24/7 Insights
- Macy’s Inc. (NYSE: M) posted another weak quarter with plans to further reduce its footprint.
- The retailer has shown it cannot recover despite years-old plans to engineer a turnaround.
Macy’s Inc. (NYSE: M) proved once again that it is more like JCPenney or Sears than it is Walmart. It posted another weak quarter as it continued a retreat that involved closing stores to reduce its footprint. It announced earlier this year that it would shutter 150 stores. At least Macy’s two smaller brands posted some reasonable numbers.
Revenue for the most recently reported quarter fell 2.8% to $4.8 billion. Earnings plunged from $0.56 per share to $0.22. Comparable store sales fell 1.2% on an owned-store basis. Bloomingdale’s comparable store sales in owner-based locations were up 0.8%. Blue Mercury same-store sales rose 4.3%. Guidance for the balance of the year could have been better.

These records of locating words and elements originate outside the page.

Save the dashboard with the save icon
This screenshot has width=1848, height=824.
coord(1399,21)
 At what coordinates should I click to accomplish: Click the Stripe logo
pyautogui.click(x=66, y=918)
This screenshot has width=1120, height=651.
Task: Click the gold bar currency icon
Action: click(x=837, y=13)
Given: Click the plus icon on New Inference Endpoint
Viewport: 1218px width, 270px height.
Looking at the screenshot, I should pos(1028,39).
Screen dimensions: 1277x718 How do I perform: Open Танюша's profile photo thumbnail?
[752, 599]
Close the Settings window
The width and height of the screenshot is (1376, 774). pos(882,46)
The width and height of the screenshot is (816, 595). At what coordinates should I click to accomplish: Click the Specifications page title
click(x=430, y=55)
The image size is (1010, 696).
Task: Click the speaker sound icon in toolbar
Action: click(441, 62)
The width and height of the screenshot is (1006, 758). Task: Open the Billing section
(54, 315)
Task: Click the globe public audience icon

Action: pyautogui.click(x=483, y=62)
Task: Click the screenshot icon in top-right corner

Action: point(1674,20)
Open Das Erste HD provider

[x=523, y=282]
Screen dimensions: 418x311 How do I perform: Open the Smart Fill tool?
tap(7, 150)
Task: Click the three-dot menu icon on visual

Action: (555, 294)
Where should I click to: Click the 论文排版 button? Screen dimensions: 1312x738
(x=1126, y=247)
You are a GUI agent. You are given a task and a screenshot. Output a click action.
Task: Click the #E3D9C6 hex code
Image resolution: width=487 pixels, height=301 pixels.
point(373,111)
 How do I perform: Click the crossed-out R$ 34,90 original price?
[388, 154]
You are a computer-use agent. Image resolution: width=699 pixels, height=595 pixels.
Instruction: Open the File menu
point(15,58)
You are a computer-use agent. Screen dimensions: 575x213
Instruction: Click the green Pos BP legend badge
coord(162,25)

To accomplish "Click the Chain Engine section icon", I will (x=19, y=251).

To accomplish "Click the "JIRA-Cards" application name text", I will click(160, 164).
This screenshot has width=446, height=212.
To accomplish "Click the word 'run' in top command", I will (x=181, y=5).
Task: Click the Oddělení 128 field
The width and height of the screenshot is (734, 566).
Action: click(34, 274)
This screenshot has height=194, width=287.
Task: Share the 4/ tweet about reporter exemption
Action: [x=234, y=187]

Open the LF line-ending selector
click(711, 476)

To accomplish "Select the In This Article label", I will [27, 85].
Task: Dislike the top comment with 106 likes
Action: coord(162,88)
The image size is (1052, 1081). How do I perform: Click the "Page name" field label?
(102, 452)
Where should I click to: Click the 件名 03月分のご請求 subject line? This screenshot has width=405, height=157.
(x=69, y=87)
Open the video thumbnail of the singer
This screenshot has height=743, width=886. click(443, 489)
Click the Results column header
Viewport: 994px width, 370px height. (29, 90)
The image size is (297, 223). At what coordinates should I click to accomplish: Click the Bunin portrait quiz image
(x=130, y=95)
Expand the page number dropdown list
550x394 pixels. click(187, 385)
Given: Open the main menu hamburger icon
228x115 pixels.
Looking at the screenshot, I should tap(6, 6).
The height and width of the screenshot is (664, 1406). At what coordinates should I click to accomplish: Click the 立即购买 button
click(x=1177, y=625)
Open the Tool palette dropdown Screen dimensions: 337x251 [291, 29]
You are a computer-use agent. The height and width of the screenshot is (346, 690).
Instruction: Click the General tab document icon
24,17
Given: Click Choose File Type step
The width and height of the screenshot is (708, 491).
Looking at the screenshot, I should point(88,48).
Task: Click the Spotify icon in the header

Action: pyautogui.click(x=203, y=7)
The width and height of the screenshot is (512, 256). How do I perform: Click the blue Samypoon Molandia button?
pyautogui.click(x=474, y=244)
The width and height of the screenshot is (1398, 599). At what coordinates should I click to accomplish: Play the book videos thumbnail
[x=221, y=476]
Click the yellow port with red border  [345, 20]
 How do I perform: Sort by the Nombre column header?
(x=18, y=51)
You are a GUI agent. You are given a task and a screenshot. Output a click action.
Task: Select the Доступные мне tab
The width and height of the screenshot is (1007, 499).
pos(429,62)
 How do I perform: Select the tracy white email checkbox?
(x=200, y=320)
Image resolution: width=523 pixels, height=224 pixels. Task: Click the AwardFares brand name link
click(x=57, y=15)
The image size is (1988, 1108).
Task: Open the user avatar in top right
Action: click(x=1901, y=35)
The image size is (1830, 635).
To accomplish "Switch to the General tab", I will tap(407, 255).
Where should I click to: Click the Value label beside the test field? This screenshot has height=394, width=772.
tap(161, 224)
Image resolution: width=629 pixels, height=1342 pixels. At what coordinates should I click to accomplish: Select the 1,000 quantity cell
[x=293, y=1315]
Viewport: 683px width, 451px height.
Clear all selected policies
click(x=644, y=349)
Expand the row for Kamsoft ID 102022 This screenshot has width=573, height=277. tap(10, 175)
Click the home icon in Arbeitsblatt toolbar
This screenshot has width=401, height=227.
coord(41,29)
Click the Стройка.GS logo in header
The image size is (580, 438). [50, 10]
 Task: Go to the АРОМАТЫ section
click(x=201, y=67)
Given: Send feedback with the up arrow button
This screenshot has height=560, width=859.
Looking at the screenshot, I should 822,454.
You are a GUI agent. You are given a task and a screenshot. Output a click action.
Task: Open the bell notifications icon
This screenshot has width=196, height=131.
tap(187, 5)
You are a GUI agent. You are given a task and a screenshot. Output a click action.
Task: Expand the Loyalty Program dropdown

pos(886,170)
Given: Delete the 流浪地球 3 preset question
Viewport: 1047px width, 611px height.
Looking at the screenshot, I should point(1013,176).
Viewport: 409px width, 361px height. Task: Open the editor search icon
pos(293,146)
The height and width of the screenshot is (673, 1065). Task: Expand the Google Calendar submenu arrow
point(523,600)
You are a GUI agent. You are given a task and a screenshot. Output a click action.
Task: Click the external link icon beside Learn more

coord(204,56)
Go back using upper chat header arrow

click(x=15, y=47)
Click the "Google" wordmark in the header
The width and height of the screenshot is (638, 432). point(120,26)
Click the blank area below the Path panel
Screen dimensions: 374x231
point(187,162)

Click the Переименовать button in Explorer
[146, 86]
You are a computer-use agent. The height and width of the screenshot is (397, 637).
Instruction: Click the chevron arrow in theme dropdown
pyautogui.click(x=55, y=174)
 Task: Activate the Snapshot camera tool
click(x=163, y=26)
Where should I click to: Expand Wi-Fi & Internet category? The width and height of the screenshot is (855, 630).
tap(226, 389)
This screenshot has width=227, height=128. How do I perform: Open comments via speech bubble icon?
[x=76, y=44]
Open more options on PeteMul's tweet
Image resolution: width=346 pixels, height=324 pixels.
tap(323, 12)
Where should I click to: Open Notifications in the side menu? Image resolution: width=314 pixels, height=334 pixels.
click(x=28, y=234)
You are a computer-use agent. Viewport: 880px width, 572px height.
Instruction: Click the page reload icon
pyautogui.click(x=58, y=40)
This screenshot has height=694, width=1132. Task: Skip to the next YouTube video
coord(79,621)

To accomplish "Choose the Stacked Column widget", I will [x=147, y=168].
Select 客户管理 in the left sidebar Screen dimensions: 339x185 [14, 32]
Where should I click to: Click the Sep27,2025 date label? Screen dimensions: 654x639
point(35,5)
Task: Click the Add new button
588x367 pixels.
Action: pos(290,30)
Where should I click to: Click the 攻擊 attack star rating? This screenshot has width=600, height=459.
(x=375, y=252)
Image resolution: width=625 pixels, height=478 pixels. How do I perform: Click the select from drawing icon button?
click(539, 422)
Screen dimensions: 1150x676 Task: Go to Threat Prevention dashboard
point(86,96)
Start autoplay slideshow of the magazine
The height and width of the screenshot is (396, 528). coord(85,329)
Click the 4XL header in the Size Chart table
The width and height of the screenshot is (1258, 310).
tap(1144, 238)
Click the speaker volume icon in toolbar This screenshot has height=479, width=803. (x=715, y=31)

Macy’s has shown it cannot recover despite years-old plans to engineer a turnaround. Its “Bold New Chapter” plans to improve operations have not worked. CEO Tony Spring said results “exceeded our expectations,” which means they must be very low. He added, “Although early days, our investments in product, presentation and experience are gaining traction and reinforce our belief that longer-term, Macy’s, Inc. can return to sustainable, profitable growth.”
Arkhouse Management’s recent bid to take Macy’s private has not worked, and investors should regret this.